À l’issue d’une « analyse rigoureuse de la preuve », le Directeur des poursuites criminelles et pénales (DPCP) a annoncé jeudi qu’il ne porterait pas d’accusation dans la foulée de l’hécatombe survenue l’an dernier au CHSLD Herron, à Dorval.

Les éléments de preuve recueillis par les procureurs « ne révèlent pas la commission d’une infraction criminelle », a en effet indiqué l’organisme gouvernemental dans un communiqué jeudi matin.

Une équipe de quatre procureures a conduit l’étude juridique dans ce dossier, en se basant sur la preuve qui avait été colligée pendant l’enquête préliminaire du Service de police de la Ville de Montréal. Des compléments d’enquête et des expertises médicales ont aussi été utilisés par l’équipe d’avocates, qui a « récemment présenté son analyse aux autorités du DPCP », indique-t-on.

« Compte tenu des exigences relatives à la suffisance de la preuve pour intenter une poursuite criminelle, les procureures ont conclu que la preuve ne permettait pas le dépôt d’accusations. Cette décision ne banalise en rien les évènements tragiques qui sont survenus au CHLSD Herron, ni ne signifie qu’aucune faute de nature civile ou déontologique n’ait pu être commise », a renchéri le DPCP dans une déclaration.

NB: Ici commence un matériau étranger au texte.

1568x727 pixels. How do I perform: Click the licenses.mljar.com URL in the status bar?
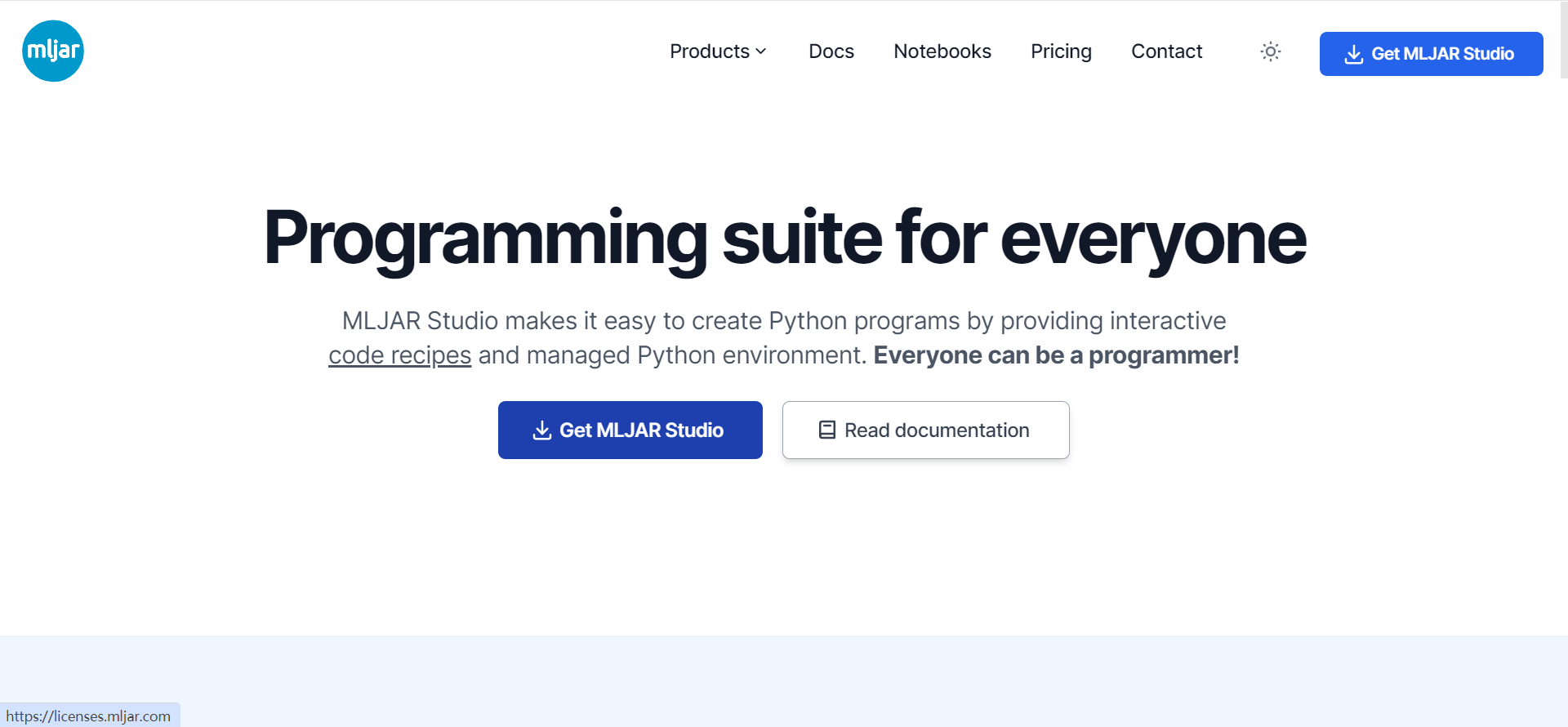click(88, 716)
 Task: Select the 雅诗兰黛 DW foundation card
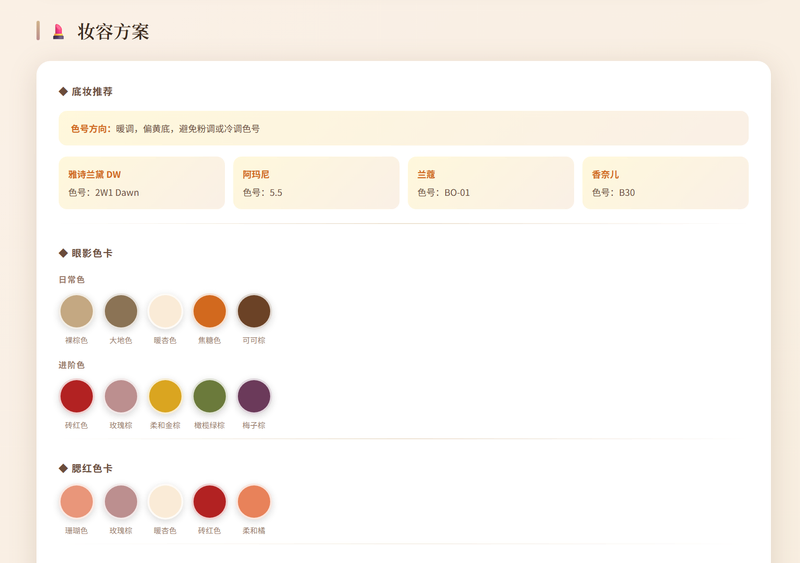(142, 183)
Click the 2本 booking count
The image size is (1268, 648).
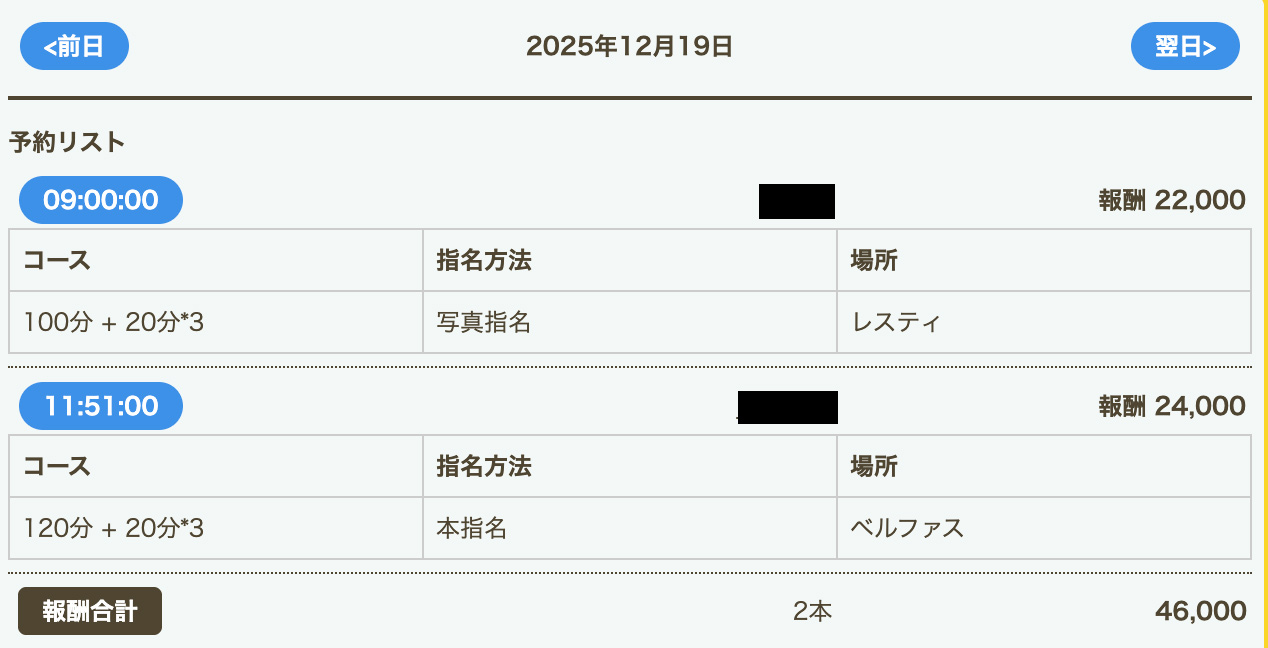click(x=812, y=611)
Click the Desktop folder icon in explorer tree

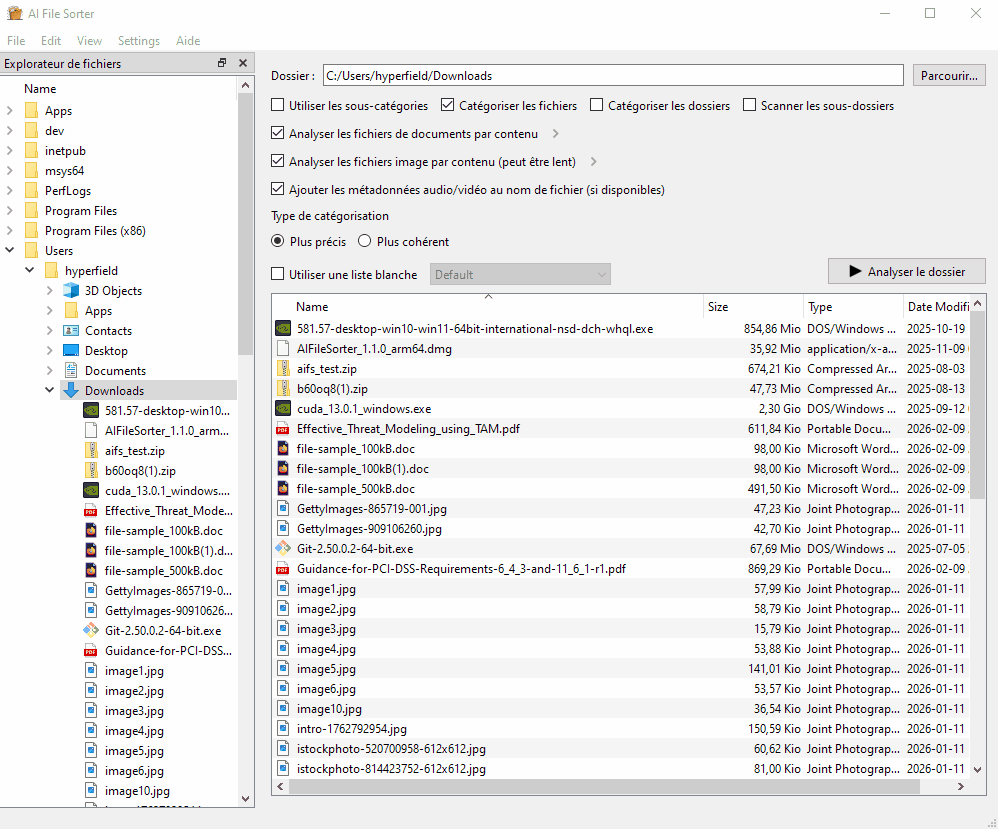(x=70, y=350)
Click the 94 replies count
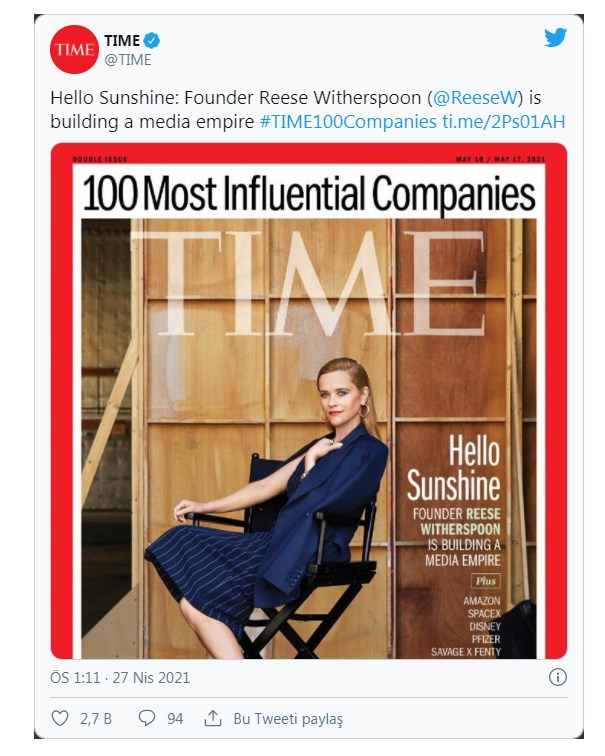 [175, 718]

L’organisation réitère par ailleurs qu'elle « compatit avec les familles des résidants décédés qui doivent non seulement vivre le deuil de leurs proches, mais aussi le regret de n’avoir pu se trouver à leur chevet dans les circonstances de la pandémie ». Plusieurs démarches sont d’ailleurs en cours afin que les familles concernées soient bien informées de la décision de ne pas porter d’accusation.

Des travaux à conclure

Le tout survient alors que les travaux de la coroner, Me Géhane Kamel, doivent reprendre le 7 septembre. Pour cette raison, le DPCP affirme qu’il ne peut donner plus d’explications pour le moment, « afin de ne pas influencer la version des témoins qui seront entendus au cours de l’enquête ou de nuire autrement au déroulement de celle-ci ».

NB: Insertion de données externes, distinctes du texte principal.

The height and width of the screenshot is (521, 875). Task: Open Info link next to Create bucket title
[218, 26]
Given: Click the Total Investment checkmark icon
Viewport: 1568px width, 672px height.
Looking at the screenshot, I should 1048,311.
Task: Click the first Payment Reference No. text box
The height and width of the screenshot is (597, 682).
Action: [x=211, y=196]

« Il y a plusieurs témoins et personnes qui risquent d’être interpellés dans le cadre des audiences, donc si on présente notre analyse des faits, nécessairement, on pourrait involontairement biaiser certains témoignages. C’est la raison de notre retenue », a d’ailleurs précisé à La Presse la porte-parole du DPCP, MAudrey Roy-Cloutier.

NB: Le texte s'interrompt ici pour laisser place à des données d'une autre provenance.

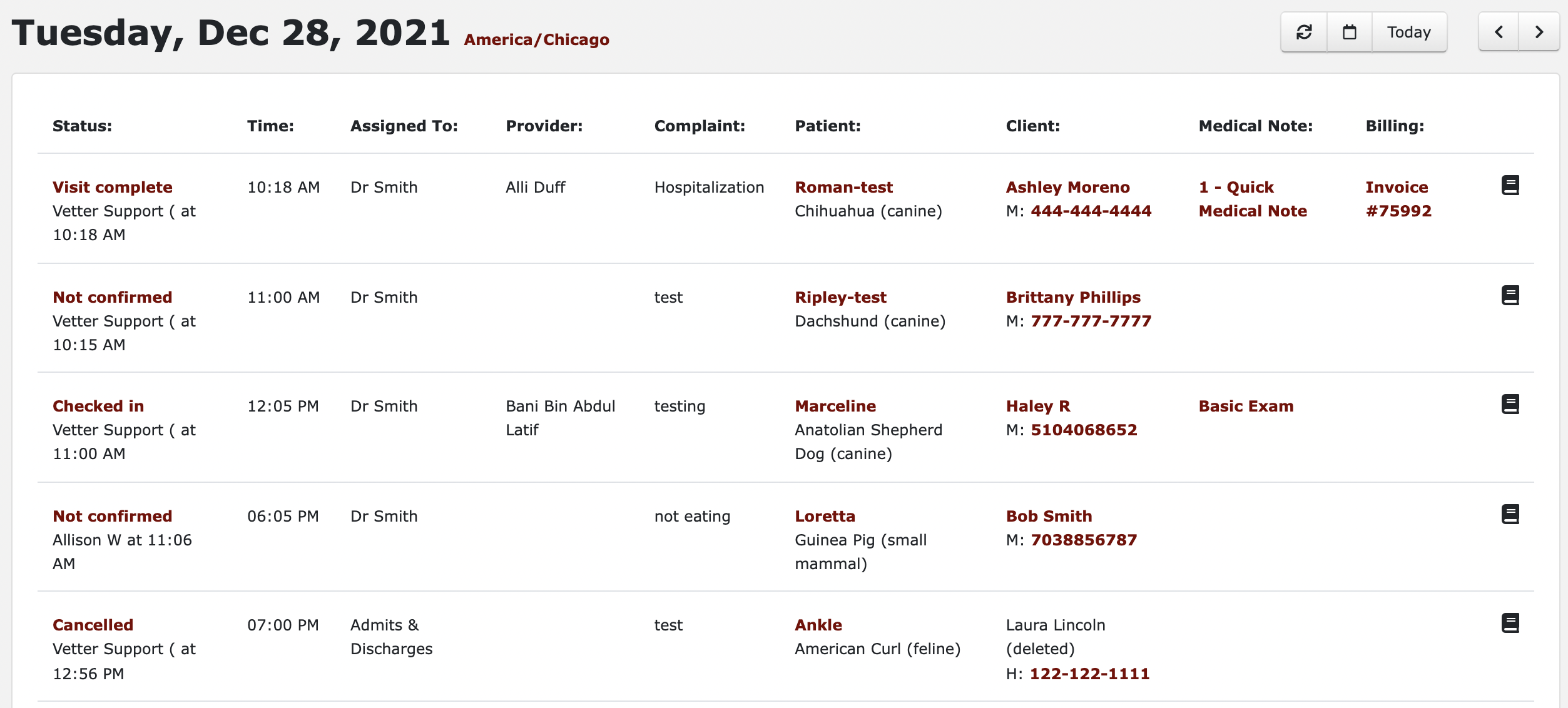Open client Brittany Phillips profile
The height and width of the screenshot is (708, 1568).
point(1073,297)
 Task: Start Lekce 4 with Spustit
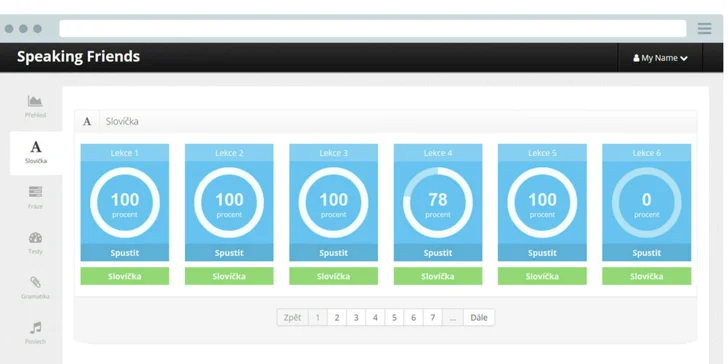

Toutefois, lorsque les audiences prendront fin, « des explications pourront être fournies aux familles concernées afin de leur permettre de bien comprendre les motifs de la décision du DPCP », assurent les autorités à ce sujet.

Des dizaines de résidants du CHSLD Herron étaient morts entre les murs de l’établissement, durant la première vague de la pandémie de COVID-19.

En mai, la Cour supérieure du Québec avait approuvé une entente de 5,5 millions conclue entre les résidants, leurs proches et la direction du CHSLD Herron pour les dommages causés par l’éclosion de COVID-19 survenue dans l’établissement, au printemps 2020. L’entente, qui a été signée en mars dernier, prévoyait l’indemnisation des conjoints et des enfants des résidants défunts et des résidants survivants. Pendant la première vague, 47 personnes ont succombé au virus au sein de la résidence.

Selon le premier ministre François Legault, ce qui s’est passé au CHSLD Herron est « totalement inacceptable », a-t-il réitéré jeudi, interrogé sur la décision du DPCP lors d’un point de presse portant sur un autre sujet.

« On a déjà fait beaucoup de changements pour que cela ne se reproduise plus jamais » et on continuera à en faire, a-t-il promis. Il faut aussi surveiller de plus près les résidences privées. Encore plus que maintenant, a dit M. Legault.

Mais quant à la décision de ne pas porter d’accusation criminelle, il a souligné que le DPCP avait fait son travail et que « ce n’est pas [sa] responsabilité ».